Your task - Write out, word for word, the portion of the post about namespaced systemd workloads on OpenShift below, starting at "The journey so far §" and ending at "namespaces via annotations.".

Extracted text -
#####
Tags: , ,

Demo: namespaced systemd workloads on OpenShift

I have spent much of the last year diving deep into OpenShift’s container runtime. The goal: work out how to run systemd-based workloads in user namespaces on OpenShift nodes. The exploration took many twists and turns. But finally, I have achieved the goal.

In this post I recap the journey so far, and demonstrate what I have achieved. Then I will summarise the path(s?) forward from here.

The journey so far §

My previous post gives an overview of the FreeIPA on OpenShift project. In particular, it explains our decision to use a “monolithic” systemd-based container. That implementation approach exposed capability gaps in OpenShift and led to a long running series of investigations. I wrote up the results of these investigations across several blog posts, summarised here:

OpenShift and user namespaces §

I observed that OpenShift (4.6 at the time) did not isolate containers in user namespaces. I noted that KEP-127 proposes user namespace support for Kubernetes (it is still being worked on). CRI-O had also recently added support for user namespaces via annotations.

User namespaces in OpenShift via CRI-O annotations §

I tested CRI-O’s annotation-based user namespace support on OpenShift 4.7 nightlies. I found that the runtime creates a sandbox with a user namespace and the expected UID mappings. I also found that it is necessary to override the net.ipv4.ping_group_range sysctl. Also, the SCC enforcement machinery does not know about user namespaces and therefore the account that creates the container requires the anyuid SCC. These deficiencies still exist today.

User namespace support in OpenShift 4.7 §

I continued my investigation after the release of OpenShift 4.7. With the aforementioned caveats, user namespaces work. I also noted an inconsistent treatment of securityContext: specifying runAsUser in the PodSpec maps the container’s UID 0 to host UID 0—a dangerous configuration.

More recently, I noticed that the userns-mode annotation I was using included map-to-root=true. I now understand that it is this configuration that causes this mapping behaviour. I no longer consider it particularly serious. Ideally the SCC enforcement should learn about user namespaces, and prevent unprivileged users from creating containers that run as root (or other system accounts) on the host.

Multiple users in user namespaces on OpenShift §

I verified that workloads that run processes under a variety of user accounts work as expected in user namespaces. I did not use a systemd-based workload to verify this.
#####
Information shown -
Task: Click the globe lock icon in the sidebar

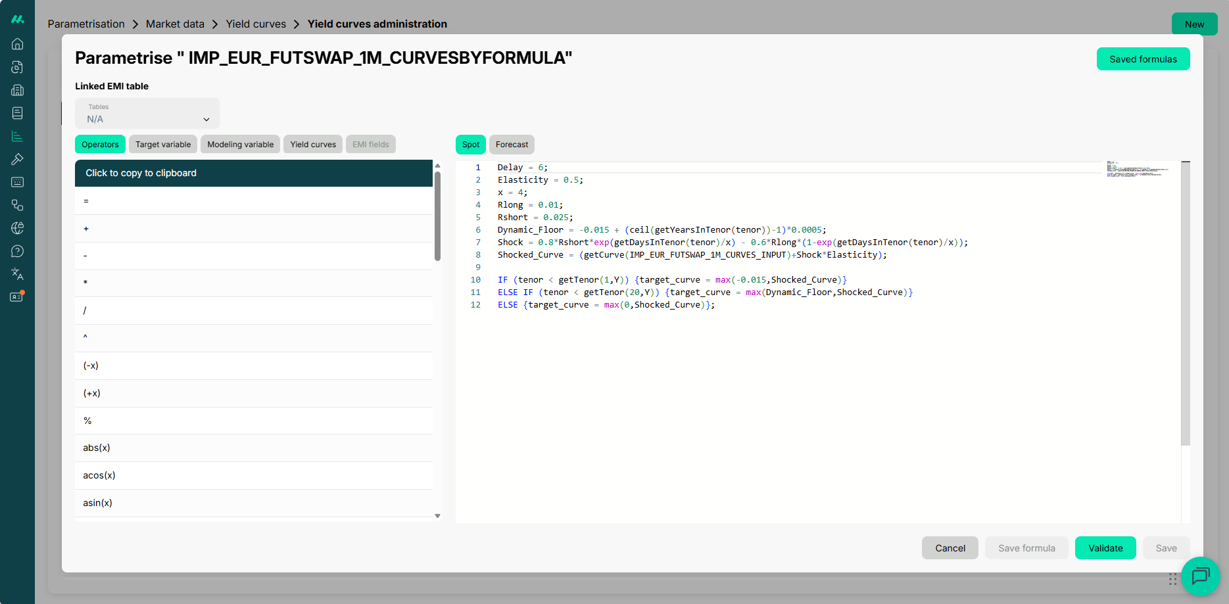Action: pos(18,228)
#####
Output of the exercise -
The journey so far §

My previous post gives an overview of the FreeIPA on OpenShift project. In particular, it explains our decision to use a “monolithic” systemd-based container. That implementation approach exposed capability gaps in OpenShift and led to a long running series of investigations. I wrote up the results of these investigations across several blog posts, summarised here:

OpenShift and user namespaces §

I observed that OpenShift (4.6 at the time) did not isolate containers in user namespaces. I noted that KEP-127 proposes user namespace support for Kubernetes (it is still being worked on). CRI-O had also recently added support for user namespaces via annotations.